_EXERCISE OBJECTIVE_:
Every record needs to be set down again without a single difference.

Stored items:

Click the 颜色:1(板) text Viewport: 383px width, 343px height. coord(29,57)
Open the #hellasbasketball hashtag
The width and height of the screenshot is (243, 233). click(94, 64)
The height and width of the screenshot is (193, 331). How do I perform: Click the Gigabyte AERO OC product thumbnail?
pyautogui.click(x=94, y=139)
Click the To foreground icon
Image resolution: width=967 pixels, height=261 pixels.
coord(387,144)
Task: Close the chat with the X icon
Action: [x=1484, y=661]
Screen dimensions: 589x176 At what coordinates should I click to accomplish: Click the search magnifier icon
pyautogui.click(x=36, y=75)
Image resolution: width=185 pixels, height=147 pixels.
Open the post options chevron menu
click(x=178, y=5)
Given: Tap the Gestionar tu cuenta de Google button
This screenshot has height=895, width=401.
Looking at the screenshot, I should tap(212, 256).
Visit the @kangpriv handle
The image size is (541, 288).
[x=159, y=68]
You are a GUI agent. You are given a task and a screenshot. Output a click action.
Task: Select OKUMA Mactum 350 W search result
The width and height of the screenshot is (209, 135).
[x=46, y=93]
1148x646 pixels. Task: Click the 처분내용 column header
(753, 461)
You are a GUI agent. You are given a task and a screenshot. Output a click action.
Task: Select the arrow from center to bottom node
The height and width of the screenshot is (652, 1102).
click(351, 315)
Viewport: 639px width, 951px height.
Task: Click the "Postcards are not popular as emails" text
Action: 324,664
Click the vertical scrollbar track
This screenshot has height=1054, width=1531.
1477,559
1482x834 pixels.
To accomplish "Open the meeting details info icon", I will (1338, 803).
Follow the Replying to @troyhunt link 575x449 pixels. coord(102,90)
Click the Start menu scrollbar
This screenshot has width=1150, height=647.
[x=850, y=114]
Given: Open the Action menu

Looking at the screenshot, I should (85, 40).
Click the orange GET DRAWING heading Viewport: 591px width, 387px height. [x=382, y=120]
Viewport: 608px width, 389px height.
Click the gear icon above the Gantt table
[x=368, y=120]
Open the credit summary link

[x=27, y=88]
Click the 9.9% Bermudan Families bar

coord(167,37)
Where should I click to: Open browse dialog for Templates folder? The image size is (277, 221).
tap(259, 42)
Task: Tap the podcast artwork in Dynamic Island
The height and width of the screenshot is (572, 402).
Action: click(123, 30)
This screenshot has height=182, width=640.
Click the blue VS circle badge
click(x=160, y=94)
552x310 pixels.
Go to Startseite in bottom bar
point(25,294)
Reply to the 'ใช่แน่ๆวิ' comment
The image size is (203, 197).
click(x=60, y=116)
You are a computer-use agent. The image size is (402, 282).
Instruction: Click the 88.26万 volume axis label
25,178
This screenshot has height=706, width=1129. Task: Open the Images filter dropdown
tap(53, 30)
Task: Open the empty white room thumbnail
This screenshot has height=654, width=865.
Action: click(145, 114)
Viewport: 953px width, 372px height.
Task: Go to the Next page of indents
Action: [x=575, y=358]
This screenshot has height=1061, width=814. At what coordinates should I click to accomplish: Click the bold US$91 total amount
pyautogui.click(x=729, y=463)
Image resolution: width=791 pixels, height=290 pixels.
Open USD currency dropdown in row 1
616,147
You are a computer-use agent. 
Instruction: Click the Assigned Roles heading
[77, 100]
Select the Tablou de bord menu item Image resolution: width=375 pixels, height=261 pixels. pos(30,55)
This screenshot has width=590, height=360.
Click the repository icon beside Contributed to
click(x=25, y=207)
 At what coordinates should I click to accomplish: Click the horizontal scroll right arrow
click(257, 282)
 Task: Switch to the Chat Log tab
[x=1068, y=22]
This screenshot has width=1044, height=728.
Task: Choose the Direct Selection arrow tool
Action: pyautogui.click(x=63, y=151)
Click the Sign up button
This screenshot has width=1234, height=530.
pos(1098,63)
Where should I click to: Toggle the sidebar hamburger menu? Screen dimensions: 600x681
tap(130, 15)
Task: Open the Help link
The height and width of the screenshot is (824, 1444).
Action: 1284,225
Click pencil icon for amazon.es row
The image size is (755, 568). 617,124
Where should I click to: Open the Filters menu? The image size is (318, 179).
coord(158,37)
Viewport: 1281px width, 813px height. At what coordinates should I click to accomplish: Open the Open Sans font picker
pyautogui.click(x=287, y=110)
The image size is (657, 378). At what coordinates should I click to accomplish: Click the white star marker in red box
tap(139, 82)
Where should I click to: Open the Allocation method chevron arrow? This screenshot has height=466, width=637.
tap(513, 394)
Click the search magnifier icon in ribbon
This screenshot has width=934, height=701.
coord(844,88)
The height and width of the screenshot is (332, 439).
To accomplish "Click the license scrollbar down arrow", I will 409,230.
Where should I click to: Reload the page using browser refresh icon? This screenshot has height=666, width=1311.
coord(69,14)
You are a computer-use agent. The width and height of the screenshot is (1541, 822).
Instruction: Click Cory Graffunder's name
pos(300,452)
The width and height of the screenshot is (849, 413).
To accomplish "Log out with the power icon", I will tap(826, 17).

_WORKED SOLUTION_:
Click the 颜色:1(板) text Viewport: 383px width, 343px height. coord(29,57)
Open the #hellasbasketball hashtag
The width and height of the screenshot is (243, 233). click(94, 64)
The height and width of the screenshot is (193, 331). How do I perform: Click the Gigabyte AERO OC product thumbnail?
pyautogui.click(x=94, y=139)
Click the To foreground icon
Image resolution: width=967 pixels, height=261 pixels.
coord(387,144)
Task: Close the chat with the X icon
Action: [x=1484, y=661]
Screen dimensions: 589x176 At what coordinates should I click to accomplish: Click the search magnifier icon
pyautogui.click(x=36, y=75)
Image resolution: width=185 pixels, height=147 pixels.
Open the post options chevron menu
click(x=178, y=5)
Given: Tap the Gestionar tu cuenta de Google button
This screenshot has height=895, width=401.
Looking at the screenshot, I should tap(212, 256).
Visit the @kangpriv handle
The image size is (541, 288).
[x=159, y=68]
You are a GUI agent. You are given a task and a screenshot. Output a click action.
Task: Select OKUMA Mactum 350 W search result
The width and height of the screenshot is (209, 135).
[x=46, y=93]
1148x646 pixels. Task: Click the 처분내용 column header
(753, 461)
You are a GUI agent. You are given a task and a screenshot. Output a click action.
Task: Select the arrow from center to bottom node
The height and width of the screenshot is (652, 1102).
click(351, 315)
Viewport: 639px width, 951px height.
Task: Click the "Postcards are not popular as emails" text
Action: 324,664
Click the vertical scrollbar track
This screenshot has height=1054, width=1531.
1477,559
1482x834 pixels.
To accomplish "Open the meeting details info icon", I will (1338, 803).
Follow the Replying to @troyhunt link 575x449 pixels. coord(102,90)
Click the Start menu scrollbar
This screenshot has width=1150, height=647.
[x=850, y=114]
Given: Open the Action menu

Looking at the screenshot, I should (85, 40).
Click the orange GET DRAWING heading Viewport: 591px width, 387px height. [x=382, y=120]
Viewport: 608px width, 389px height.
Click the gear icon above the Gantt table
[x=368, y=120]
Open the credit summary link

[x=27, y=88]
Click the 9.9% Bermudan Families bar

coord(167,37)
Where should I click to: Open browse dialog for Templates folder? The image size is (277, 221).
tap(259, 42)
Task: Tap the podcast artwork in Dynamic Island
The height and width of the screenshot is (572, 402).
Action: click(123, 30)
This screenshot has height=182, width=640.
Click the blue VS circle badge
click(x=160, y=94)
552x310 pixels.
Go to Startseite in bottom bar
point(25,294)
Reply to the 'ใช่แน่ๆวิ' comment
The image size is (203, 197).
click(x=60, y=116)
You are a computer-use agent. The image size is (402, 282).
Instruction: Click the 88.26万 volume axis label
25,178
This screenshot has height=706, width=1129. Task: Open the Images filter dropdown
tap(53, 30)
Task: Open the empty white room thumbnail
This screenshot has height=654, width=865.
Action: click(145, 114)
Viewport: 953px width, 372px height.
Task: Go to the Next page of indents
Action: [x=575, y=358]
This screenshot has height=1061, width=814. At what coordinates should I click to accomplish: Click the bold US$91 total amount
pyautogui.click(x=729, y=463)
Image resolution: width=791 pixels, height=290 pixels.
Open USD currency dropdown in row 1
616,147
You are a computer-use agent. 
Instruction: Click the Assigned Roles heading
[77, 100]
Select the Tablou de bord menu item Image resolution: width=375 pixels, height=261 pixels. pos(30,55)
This screenshot has width=590, height=360.
Click the repository icon beside Contributed to
click(x=25, y=207)
 At what coordinates should I click to accomplish: Click the horizontal scroll right arrow
click(257, 282)
 Task: Switch to the Chat Log tab
[x=1068, y=22]
This screenshot has width=1044, height=728.
Task: Choose the Direct Selection arrow tool
Action: pyautogui.click(x=63, y=151)
Click the Sign up button
This screenshot has width=1234, height=530.
pos(1098,63)
Where should I click to: Toggle the sidebar hamburger menu? Screen dimensions: 600x681
tap(130, 15)
Task: Open the Help link
The height and width of the screenshot is (824, 1444).
Action: 1284,225
Click pencil icon for amazon.es row
The image size is (755, 568). 617,124
Where should I click to: Open the Filters menu? The image size is (318, 179).
coord(158,37)
Viewport: 1281px width, 813px height. At what coordinates should I click to accomplish: Open the Open Sans font picker
pyautogui.click(x=287, y=110)
The image size is (657, 378). At what coordinates should I click to accomplish: Click the white star marker in red box
tap(139, 82)
Where should I click to: Open the Allocation method chevron arrow? This screenshot has height=466, width=637.
tap(513, 394)
Click the search magnifier icon in ribbon
This screenshot has width=934, height=701.
coord(844,88)
The height and width of the screenshot is (332, 439).
To accomplish "Click the license scrollbar down arrow", I will 409,230.
Where should I click to: Reload the page using browser refresh icon? This screenshot has height=666, width=1311.
coord(69,14)
You are a computer-use agent. The width and height of the screenshot is (1541, 822).
Instruction: Click Cory Graffunder's name
pos(300,452)
The width and height of the screenshot is (849, 413).
To accomplish "Log out with the power icon", I will tap(826, 17).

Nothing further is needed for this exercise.